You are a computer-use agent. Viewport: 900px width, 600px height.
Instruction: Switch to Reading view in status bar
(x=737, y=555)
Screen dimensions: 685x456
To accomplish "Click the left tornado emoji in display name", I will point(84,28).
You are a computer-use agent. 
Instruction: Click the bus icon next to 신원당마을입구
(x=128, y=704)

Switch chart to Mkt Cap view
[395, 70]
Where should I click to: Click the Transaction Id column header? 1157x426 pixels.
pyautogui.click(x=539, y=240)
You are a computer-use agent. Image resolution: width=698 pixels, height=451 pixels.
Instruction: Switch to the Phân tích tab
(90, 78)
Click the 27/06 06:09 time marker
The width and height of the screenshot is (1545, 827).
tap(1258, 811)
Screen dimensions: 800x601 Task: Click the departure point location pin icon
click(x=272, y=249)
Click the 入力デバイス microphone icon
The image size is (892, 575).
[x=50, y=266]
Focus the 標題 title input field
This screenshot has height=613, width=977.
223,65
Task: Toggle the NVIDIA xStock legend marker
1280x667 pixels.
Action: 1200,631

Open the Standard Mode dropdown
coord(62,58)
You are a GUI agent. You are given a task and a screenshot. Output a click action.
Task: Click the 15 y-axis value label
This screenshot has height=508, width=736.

About this exercise ->
Where a line of the entries above holds the word "agent", return that line.

Written response ->
You are a computer-use agent. Viewport: 900px width, 600px height.
You are a computer-use agent. 
You are a computer-use agent. Image resolution: width=698 pixels, height=451 pixels.
You are a GUI agent. You are given a task and a screenshot. Output a click action.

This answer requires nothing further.